Transformation of Arsenic from Poison into Active Site by Construction of Unique AsO_x/CeO₂ Interface for Stable NO_x Removal

Arsenic in the flue gas has been widely reported as a common poison for SCR catalysts; however, an appropriate coping strategy is still lacking to improve the arsenic resistance performance. Herein, a unique AsO_x/CeO₂ interface is constructed to transform arsenic from poison into active site with balanced acid-redox property, successfully achieving efficient NO_x removal. The optimized AsO_x/CeO₂ exhibits high NO_x removal efficiency, four times that of the As-poisoned V₂O₅/TiO₂ catalyst, and even comparable to the state-of-the-art SCR catalysts. It was found that the As-O-Ce interfacial sites in oxygen-bridged As dimers on CeO₂ can provide both Lewis acid sites and active lattice oxygen species, enhancing the adsorption and activation of NH₃ to form key -NH₂ intermediates, thereby facilitating the NH₃-SCR reaction.
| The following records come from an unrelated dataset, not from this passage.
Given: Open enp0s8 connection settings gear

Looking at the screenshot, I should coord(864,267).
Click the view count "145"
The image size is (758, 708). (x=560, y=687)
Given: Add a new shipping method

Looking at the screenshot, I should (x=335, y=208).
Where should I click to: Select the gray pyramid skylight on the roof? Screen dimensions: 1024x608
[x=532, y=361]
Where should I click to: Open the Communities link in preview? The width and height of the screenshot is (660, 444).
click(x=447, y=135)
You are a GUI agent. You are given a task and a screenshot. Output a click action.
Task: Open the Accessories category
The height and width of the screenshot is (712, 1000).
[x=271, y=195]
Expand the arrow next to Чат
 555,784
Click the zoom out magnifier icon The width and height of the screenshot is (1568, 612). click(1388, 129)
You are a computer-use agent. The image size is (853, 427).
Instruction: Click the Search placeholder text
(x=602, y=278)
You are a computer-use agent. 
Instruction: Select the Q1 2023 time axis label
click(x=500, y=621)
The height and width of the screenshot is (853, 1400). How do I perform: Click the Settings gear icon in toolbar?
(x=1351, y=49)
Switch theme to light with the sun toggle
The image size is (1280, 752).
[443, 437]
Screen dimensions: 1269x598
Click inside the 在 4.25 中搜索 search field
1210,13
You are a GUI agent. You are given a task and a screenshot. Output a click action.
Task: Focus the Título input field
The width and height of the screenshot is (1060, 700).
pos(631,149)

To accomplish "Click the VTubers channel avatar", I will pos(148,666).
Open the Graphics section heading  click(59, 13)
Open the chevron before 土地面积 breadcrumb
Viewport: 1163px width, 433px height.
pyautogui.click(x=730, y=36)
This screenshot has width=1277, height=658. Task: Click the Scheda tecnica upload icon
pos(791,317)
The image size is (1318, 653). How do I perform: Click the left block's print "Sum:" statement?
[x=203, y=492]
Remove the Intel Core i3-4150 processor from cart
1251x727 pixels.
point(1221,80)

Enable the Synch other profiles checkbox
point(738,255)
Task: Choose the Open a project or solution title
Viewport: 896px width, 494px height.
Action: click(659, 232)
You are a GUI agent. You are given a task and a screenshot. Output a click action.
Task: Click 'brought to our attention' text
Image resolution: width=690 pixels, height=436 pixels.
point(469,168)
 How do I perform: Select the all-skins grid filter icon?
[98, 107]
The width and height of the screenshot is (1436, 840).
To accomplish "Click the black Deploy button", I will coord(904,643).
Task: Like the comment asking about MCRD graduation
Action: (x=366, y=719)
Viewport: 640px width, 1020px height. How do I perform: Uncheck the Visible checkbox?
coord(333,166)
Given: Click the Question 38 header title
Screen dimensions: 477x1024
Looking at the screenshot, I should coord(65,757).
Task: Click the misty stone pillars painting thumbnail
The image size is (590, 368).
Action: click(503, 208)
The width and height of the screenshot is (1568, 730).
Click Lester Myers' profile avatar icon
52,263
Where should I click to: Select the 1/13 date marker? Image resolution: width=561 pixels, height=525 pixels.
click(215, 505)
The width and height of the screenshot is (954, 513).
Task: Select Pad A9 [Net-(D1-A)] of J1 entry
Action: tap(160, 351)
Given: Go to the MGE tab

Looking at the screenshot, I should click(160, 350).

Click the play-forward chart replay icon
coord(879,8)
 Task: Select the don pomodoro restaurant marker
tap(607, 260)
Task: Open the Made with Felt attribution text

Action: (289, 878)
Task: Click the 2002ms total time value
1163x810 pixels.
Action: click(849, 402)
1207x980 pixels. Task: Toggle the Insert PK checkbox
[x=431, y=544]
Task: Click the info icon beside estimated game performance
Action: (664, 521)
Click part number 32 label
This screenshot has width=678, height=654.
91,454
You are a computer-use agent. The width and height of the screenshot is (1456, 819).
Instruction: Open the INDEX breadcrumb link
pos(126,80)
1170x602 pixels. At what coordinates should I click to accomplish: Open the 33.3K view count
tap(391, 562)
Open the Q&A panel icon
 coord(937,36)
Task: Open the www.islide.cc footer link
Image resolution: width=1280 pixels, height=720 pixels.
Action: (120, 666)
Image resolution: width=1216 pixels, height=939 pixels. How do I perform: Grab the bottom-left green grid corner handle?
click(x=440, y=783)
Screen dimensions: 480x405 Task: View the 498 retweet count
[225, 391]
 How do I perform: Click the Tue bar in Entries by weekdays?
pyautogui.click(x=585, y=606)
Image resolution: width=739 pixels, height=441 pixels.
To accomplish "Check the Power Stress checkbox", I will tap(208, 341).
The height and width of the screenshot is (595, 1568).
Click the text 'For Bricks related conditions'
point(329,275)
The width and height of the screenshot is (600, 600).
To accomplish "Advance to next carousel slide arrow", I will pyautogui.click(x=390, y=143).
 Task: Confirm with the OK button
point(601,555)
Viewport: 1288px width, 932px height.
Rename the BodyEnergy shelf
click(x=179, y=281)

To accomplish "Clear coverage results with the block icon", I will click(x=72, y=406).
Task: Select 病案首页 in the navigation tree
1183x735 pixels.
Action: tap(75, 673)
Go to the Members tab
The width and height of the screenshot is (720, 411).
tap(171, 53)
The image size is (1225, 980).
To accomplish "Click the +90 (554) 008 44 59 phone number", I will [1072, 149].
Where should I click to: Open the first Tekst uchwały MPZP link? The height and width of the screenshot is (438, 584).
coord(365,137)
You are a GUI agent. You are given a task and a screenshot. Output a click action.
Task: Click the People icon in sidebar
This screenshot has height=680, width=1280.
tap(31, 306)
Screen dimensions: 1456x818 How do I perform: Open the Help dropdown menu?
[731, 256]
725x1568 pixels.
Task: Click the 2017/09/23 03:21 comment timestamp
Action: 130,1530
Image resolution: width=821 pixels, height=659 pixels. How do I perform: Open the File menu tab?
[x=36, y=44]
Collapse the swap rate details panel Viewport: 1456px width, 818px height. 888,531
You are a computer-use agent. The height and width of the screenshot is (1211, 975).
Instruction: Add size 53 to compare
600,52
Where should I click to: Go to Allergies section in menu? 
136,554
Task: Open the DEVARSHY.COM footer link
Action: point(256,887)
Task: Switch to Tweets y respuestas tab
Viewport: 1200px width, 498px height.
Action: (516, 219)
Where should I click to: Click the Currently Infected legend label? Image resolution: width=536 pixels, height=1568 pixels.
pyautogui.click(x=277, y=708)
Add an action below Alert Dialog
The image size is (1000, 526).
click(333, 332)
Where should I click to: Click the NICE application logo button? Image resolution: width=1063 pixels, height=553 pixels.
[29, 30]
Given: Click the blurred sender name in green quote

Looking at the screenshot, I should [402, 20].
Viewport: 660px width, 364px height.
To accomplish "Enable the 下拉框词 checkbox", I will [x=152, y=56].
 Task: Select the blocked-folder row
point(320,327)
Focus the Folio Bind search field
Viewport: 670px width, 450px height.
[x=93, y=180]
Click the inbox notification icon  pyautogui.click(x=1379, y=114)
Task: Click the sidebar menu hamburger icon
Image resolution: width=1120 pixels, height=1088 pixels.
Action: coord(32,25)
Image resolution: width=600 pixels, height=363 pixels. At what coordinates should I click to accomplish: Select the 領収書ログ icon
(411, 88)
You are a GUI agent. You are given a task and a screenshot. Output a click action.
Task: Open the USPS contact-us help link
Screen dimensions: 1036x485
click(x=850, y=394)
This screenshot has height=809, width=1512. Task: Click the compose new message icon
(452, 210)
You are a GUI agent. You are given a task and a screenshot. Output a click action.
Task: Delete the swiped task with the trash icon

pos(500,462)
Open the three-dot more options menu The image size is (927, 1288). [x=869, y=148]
More surprisingly, a thin CeO₂ layer on the top of V₂O₅/TiO₂ can capture arsenic to protect catalysts from arsenic attacking, which improves the catalytic activity to 2.8 × 10^-7 mol g^-1 s^-1, even higher than that of fresh V₂O₅/TiO₂ (2.0 × 10^-7 mol g^-1 s^-1). Therefore, this strategy provides new ideas not only for designing antipoisoning SCR catalysts but also a feasible solution for the stable operation of commercial SCR catalysts in arsenic-containing flue gas.